The sleep medicine community does seem to be warming up to the concept of collecting sleep data in the real-world environment. At this years’ SLEEP conference, there were multiple sessions on operational research or field collection of data, including a session entitled “Are Lab-Based Human Research Studies Going Extinct?”[16]. Society is entering an era where the technology to track sleep behavior and even neurophysiology outside the lab is approaching scientific rigor[17-19], meaning that researchers may be able to conduct sleep studies in a messy environment without sacrificing their high standards for validity. Sleep is gaining prominence in the medical community as well. Twenty years ago, the majority of primary care physicians admitted having only a poor knowledge about sleep[20], but today’s physicians likely take sleep education more seriously since the American Heart Association added sleep to Life's Essential 8 measures of cardiovascular heath[21] last year.

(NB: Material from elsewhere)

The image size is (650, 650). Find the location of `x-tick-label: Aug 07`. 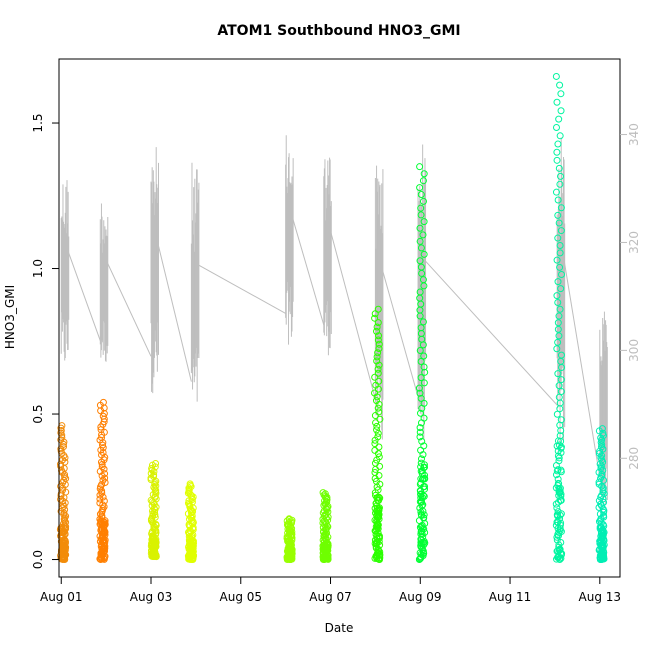

x-tick-label: Aug 07 is located at coordinates (330, 597).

The medical community is beginning to embrace the role of sleep in overall health and technology is adapting to accurately capture sleep metrics outside the laboratory. At the same time, remote patient monitoring and telemedicine have gained significant footholds in the healthcare space since the pandemic. These new technologies mean that clinicians and academics can begin testing preventative or real-time intervention paradigms to improve sleep outcomes simultaneously as they collect the data. There is also a greater push from the science field in general to communicate results effectively with the public and engage with politicians to enact laws that are scientifically informed. Engagement with regulators and laypeople are intrinsic to FRMS. Medical and academic scientists could learn a lot about effective rule-making by studying the history of FRMS in aviation and rail[5,22,23]. In short, as sleep medicine’s focus shifts from observational to translational, the broader academic community may benefit from the lessons learned by operational fatigue experts. Now may be the time for the term “fatigue risk management” to work its way into the academic vernacular.